Some through Ken Campbell, some through Dylan Emery (co-creator/director of Showstopper!). We are an eccentric rag-tag bunch of misfits and oddities and somehow that works perfectly for this show!

Is there a recipe for good improvisation?

The basic principles are actually quite simple. The rest is practice. Its mostly about listening. Real listening. Listening to each other’s ideas, agreeing with them immediately and building on them. For Showstopper of course we have to know our musicals so a huge amount of hard work is part of that recipe too.

I imagine that a strong relationship between the cast members is fundamental to the success of this show. Can you almost second guess each other’s responses?

Sometimes yes. But often the real fun is when we clash and don’t quite catch what’s happening. The audience sees everything of course so they enjoy seeing these clashes and wondering how we are going to get out of the trouble we have put ourselves in! The relationship is not just between performers but also the band, our lighting operator and of course, the audience. (Don’t worry - there is no awkward, forced audience participation!)

Do you have back-up material that you can pull out of the bag if necessary?

Nope. Never. It doesn’t help to do so. Trying to plan anything in advance actually makes it more difficult to improvise. It’s genuinely easier to stay calm, present and be in the moment. Riskier - yes - but ultimately that’s how the show is created.

Apologies for the cynical tone of this question, but do you ever get accused of planting audience members with specific requests?
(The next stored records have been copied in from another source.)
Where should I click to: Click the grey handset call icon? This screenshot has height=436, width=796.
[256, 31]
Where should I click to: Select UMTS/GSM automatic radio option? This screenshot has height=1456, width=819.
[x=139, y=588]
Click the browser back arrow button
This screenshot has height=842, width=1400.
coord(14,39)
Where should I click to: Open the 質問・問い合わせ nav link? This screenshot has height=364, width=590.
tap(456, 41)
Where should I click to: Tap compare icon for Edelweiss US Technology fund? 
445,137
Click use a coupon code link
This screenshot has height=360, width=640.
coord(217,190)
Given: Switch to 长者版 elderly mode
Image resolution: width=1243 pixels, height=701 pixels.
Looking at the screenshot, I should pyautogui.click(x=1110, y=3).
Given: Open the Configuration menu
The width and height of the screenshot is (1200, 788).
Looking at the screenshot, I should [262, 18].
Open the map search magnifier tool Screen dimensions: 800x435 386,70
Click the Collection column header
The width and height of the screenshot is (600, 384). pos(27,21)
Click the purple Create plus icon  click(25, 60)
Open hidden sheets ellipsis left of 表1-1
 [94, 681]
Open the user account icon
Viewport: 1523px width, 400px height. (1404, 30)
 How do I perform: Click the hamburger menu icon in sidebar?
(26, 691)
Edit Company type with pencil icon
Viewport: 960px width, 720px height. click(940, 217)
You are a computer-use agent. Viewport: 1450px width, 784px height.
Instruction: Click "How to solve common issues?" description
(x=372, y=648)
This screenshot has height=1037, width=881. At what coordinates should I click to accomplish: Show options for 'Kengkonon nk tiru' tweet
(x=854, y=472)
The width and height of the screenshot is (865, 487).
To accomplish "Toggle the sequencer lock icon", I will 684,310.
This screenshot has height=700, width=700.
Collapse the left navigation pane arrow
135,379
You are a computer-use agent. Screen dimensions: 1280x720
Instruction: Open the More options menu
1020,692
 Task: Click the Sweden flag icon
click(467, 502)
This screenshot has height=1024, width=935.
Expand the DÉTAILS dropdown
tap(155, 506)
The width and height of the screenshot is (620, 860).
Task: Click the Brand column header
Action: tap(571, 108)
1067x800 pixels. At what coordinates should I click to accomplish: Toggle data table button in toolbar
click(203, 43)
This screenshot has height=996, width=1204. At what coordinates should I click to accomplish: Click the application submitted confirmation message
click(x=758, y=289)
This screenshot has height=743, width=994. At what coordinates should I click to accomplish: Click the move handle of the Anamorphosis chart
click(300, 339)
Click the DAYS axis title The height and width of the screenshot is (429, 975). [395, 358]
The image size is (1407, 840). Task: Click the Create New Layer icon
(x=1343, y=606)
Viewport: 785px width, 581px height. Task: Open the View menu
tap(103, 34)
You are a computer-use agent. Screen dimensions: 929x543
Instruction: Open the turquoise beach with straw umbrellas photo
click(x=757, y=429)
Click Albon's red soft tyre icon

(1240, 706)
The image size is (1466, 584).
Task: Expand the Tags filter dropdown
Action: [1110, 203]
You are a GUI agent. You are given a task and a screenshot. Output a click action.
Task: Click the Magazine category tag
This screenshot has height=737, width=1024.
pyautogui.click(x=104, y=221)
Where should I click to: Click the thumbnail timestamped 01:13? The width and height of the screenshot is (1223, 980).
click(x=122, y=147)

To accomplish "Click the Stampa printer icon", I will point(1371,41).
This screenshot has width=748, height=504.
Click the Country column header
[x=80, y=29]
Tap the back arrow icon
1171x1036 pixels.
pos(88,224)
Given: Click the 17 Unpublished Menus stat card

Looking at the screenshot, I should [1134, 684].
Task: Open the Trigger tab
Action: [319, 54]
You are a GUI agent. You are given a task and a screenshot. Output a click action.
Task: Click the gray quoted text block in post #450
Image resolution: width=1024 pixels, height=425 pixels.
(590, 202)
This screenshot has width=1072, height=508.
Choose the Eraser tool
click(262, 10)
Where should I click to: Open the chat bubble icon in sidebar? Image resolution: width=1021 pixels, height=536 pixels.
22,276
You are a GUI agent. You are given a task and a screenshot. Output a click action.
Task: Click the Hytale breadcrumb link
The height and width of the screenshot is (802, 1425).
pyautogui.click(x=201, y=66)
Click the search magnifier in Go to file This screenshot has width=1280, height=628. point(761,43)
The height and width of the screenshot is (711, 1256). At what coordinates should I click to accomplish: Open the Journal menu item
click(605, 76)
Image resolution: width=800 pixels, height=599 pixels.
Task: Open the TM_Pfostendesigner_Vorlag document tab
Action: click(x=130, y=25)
All the time. There are some people who will never believe it’s improvised. I guess it’s a compliment in a way. After all, we set out to create a show that doesn’t look improvised. But what can we say? It honestly is entirely improvised with no plants or stooges. Some people have seen the show 50 or 60 times! They would have said something by now if they thought we were cheating. Anyway, where’s the fun in having plants in the audience? We genuinely want to be challenged.

How much of the success is rooted in the tension created by the feeling of ‘will they mess up’?

The element of danger is essential. It’s essential in all live theatre but often lacking. Well. you’ll get it by the sack full in this show.

How hard do audiences try and bamboozle you with outlandish suggestions?

A great deal. Usually the ideas are not as imaginative as they initially think. Setting our show ‘in a toilet’ or ‘on the moon’ sound outlandish until you realise 1) everybody says it so it’s not very original at all and 2) it would be interesting for about 2 minutes and wouldn’t necessarily sustain a 90 minute show. We ask the audience to try to dream up their best ideas and come up with something genuinely inspiring that makes a great musical. Having said that, if you really want it set in a toilet on the moon, we’ll do it!

You’ve created so many musicals. Any favourites?

Ahhh so many… I enjoyed a musical called Don’t Look Down about couples who go white water rafting as a kind of therapy. I also enjoyed ‘The Lyin’ King’ - a story about a newspaper editor (our opening night at the Apollo in the West End). Maybe, with your help, our favourites will be the night we’re there!